L’Archipel du chien est un roman qui a longtemps trotté dans la tête de l’écrivain avant de trouver sa forme définitive. Commencé il y a cinq ans, il se déroulait dans une communauté de bergers au cœur de la Patagonie. « Mais ça ne fonctionnait pas, ces corps échoués, en Patagonie ! J’ai arrêté au bout de cent pages » explique l’écrivain clairvoyant.

« J’ai attendu puis j’ai implanté l’action sur une île italienne. Mais le récit était trop journalistique. Un an après, le livre s’est écrit en continu. » Cet archipel existe d’une certaine façon puisque la racine latine de canari est la même que celle de chien. Et elle fait aussi référence au « cave canem » qui ornait les villas romaines et interdisait l’entrée aux étrangers. « On ne choisit pas un thème. On est choisi par lui » note Philippe Claudel.

« Hier, l’information mettait du temps à parvenir. Aujourd’hui, on en est saturé, on ne peut pas dire qu’on ne sait pas ce qui se passe en Méditerranée. Pourtant, les gens ne descendent pas dans la rue pour demander que ça cesse », s’étonne l’écrivain, conscient de vivre une époque de bouleversement migratoire et de recomposition des relations humaines. Et de se souvenir de l’arrivée des « boat people », des Italiens et des Polonais en Lorraine quand l’économie était florissante.

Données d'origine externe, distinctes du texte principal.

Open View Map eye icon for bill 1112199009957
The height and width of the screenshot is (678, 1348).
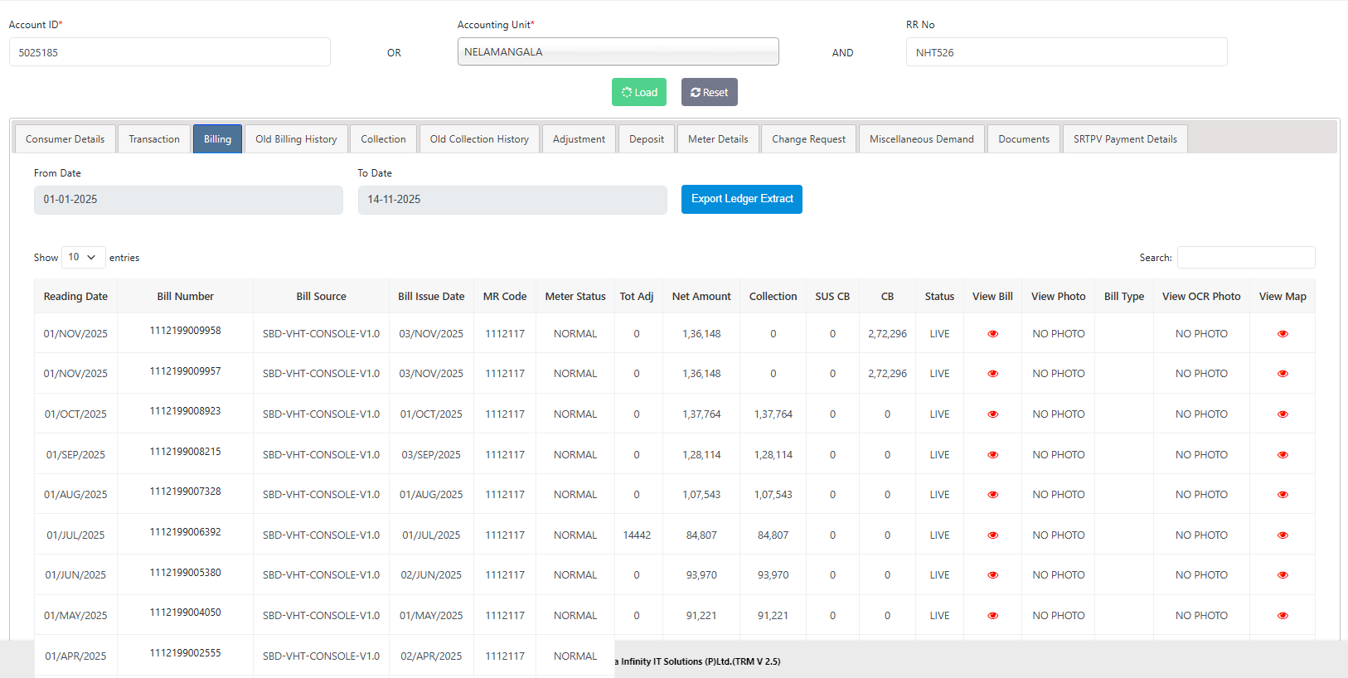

Le roman se joue des genres, reprenant les codes du roman policier à clef et du récit parabolique. Trois corps échouent sur cette île où l’on rêve de rester entre soi, loin du fracas du monde. Philippe Claudel pense comme Montesquieu que le climat et la géographie influencent le caractère des hommes. Jamais moraliste, l’écrivain propose des situations et au lecteur d’en tirer les conséquences.

A ceux qui s’insurgent de la noirceur du livre, il rétorque : « citez-moi un classique littéraire qui fait un autre portrait de l’homme ! » Et d’énumérer les plus grands écrivains : Pascal, Voltaire, Flaubert, Hugo, Zola qui, tous, dépeignaient des situations tragiques. Philippe Claudel n’a pas la prétention de pouvoir changer le monde avec son livre mais il espère que les choses évolueront grâce à des approches artistiques. « Un écrivain engagé, c’est presque un pléonasme ! »

L’homme évoque ensuite le lien privilégié qu’il entretient avec la montagne. Il a commencé, enfant, à se promener sur les chaumes vosgiennes chères à ses parents. Ce taiseux (qui parle quand même très bien face à ses lecteurs !) se définit comme « mi-homme mi sapin ». Sa découverte des Alpes à Chamonix a été un choc. « Il y a une contemplation monarchique du monde » quand on est en haut. « Tout me plait en montagne ! »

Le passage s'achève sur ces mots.